Woensdag 19 augustus 1936
19e dag
George (16 jaar)
Het gedruis van stemmen ontwaakte mij. Ik keek op en zag Frans en Hans zich aan ‘t kleden. Ik wachte tot die twee verdwenen waren en kroop er toen ook maar uit. Ik was wel genoodzaakt eenige bewegingen te maken om de stijvigheid kwijd te raken. Ik had die nacht zeer hard geslapen in tegenoverstelling met mijn broer die zeer licht geslapen had.
Ó ja dat is waar ook. Heer den Bliek zou komen. Na ‘t ontbijt gingen wij even bespreken wat er dien dag zouden doen. Wij zouden eerst afwachten wat den Bliek van ‘t weer zou zeggen. Eerst gingen wij bramen plukken om tegen 12 uur met ‘n busje vol thuis te komen.
Heer de Bliek was onderhand gekomen en zat al met pa langdradige verhalen op te sommen spoedig werd de lunch op gediend. Onder ‘t eten werd heel wat gesproken. Ik zal ‘n trachte de verhoudingen te schrijven van wie er ‘t meeste gezegd heeft: “
Om 2 uur ging hij met Kees weg.
Tot ons aller vreugde vooral van Pa.
Even later gingen ook wij een eindje fietsen tot Harskamp en over Otterlo terug. Bij ‘t bessenplukkenlaantje gingen Luus en Riek naar Ede en wij naar huis. Om 6 ¼ gingen wij eten en ‘s avonds trakteerde Mies op amandel gebakjes waarna wij naar bed gingen.
Donderdag 20 augustus 1936
20e dag
Vader Herman (60 jaar)
Maakt van deze dag een toneelstukje.
1e Acte
1e Toneel 1e Tafreel
Toneel : Stelt voor een dak-slaapkamer waarin drie jongelui liggen te snurken. N.l. Hans, George en Frans waarvan de laatste slaapdronken de oogen opent.
Frans : (Kijkt slaperig naar buiten) “Nee hoor, ‘t is geen weer om om ….. op te staan, ik draai me nog eens om”.

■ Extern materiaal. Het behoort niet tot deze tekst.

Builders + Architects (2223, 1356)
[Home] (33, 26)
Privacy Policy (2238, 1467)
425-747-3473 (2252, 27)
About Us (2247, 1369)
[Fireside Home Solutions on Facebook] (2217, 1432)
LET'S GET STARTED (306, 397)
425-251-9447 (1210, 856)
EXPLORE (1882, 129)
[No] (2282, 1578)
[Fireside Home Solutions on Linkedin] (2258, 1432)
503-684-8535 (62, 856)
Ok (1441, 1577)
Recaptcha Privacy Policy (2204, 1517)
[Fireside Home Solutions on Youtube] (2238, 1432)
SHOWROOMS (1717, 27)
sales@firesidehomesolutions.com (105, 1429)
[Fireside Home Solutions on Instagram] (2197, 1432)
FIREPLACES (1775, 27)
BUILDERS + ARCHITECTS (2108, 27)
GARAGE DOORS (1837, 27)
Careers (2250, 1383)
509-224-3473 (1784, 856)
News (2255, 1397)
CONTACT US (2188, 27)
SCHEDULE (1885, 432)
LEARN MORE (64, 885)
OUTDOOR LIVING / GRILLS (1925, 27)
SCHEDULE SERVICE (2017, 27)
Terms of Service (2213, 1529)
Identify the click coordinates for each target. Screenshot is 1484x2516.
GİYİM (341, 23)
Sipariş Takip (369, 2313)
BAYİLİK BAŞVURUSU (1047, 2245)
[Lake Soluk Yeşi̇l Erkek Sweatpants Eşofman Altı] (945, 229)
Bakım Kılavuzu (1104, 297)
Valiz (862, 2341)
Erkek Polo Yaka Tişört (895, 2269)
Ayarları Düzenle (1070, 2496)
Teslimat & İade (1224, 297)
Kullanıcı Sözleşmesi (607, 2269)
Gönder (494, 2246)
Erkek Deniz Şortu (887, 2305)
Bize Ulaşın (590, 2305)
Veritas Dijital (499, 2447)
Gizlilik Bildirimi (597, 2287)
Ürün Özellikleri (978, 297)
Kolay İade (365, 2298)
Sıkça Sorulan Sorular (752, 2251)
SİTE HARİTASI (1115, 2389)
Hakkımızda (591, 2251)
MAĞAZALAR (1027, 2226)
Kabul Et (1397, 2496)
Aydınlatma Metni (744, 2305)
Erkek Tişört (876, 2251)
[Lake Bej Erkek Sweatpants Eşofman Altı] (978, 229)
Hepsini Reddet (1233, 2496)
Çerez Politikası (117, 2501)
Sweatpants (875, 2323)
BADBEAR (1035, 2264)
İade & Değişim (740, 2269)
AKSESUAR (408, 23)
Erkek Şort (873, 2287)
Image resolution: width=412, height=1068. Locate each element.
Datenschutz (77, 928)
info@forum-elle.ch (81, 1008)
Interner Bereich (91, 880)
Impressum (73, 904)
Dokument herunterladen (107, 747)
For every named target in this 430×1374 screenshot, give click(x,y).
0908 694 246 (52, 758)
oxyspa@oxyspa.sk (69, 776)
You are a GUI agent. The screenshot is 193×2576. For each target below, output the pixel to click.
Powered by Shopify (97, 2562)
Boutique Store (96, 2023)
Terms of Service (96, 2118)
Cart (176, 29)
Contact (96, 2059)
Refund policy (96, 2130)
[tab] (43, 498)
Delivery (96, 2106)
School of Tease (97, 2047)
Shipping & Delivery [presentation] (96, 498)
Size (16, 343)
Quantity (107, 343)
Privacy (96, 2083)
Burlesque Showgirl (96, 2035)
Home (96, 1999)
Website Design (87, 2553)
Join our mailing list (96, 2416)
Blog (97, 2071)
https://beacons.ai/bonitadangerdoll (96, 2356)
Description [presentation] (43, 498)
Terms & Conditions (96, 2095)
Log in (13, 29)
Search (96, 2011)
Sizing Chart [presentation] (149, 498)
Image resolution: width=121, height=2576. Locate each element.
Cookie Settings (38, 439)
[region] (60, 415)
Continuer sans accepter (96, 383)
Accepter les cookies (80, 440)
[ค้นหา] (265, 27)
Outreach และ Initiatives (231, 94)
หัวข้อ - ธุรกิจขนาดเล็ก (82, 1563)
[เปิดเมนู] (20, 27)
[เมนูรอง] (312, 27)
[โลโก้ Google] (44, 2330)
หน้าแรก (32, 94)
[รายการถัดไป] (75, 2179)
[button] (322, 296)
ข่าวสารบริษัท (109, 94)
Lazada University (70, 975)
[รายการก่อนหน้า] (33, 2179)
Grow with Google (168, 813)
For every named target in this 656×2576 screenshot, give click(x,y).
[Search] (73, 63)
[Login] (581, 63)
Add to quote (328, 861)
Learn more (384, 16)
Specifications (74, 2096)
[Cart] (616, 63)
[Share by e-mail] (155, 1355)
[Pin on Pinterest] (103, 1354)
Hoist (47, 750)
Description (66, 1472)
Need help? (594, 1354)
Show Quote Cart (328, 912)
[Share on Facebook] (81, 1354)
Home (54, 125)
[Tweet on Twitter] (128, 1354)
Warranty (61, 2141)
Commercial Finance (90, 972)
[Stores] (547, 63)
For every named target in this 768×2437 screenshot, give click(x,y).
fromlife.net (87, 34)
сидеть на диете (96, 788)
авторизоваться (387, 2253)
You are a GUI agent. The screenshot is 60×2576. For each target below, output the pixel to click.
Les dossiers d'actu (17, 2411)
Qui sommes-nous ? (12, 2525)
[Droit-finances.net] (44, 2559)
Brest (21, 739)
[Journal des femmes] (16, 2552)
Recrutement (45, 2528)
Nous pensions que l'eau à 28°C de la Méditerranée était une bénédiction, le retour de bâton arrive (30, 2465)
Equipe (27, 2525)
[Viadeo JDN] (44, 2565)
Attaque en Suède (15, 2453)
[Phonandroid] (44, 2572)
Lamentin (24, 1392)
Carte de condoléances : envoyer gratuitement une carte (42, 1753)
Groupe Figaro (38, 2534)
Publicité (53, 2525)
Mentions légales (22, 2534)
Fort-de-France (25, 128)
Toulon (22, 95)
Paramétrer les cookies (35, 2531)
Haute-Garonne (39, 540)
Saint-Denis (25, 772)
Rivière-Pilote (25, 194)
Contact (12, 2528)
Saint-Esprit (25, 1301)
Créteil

Hans : Slapend binnensmonds pruttelend. “Verdikkeme nog toe, trek dat dek niet weg”. Slaapt snurkend verder.
1e Toneel 2e Tafreel
Toneel : als boven.
Personen : Vader en de overigen.
Vader : “Dondersche jongens liggen jullie nu nog in je bed vooruit er uit.”
Hans : Snurk kreunend: “Jaaa…. ik kom zoo verdikkeme nog an toe”
George : slaat half kreunend half snurkend de dekens weg zonder eenig verstaanbaar teeken, uit te brengen.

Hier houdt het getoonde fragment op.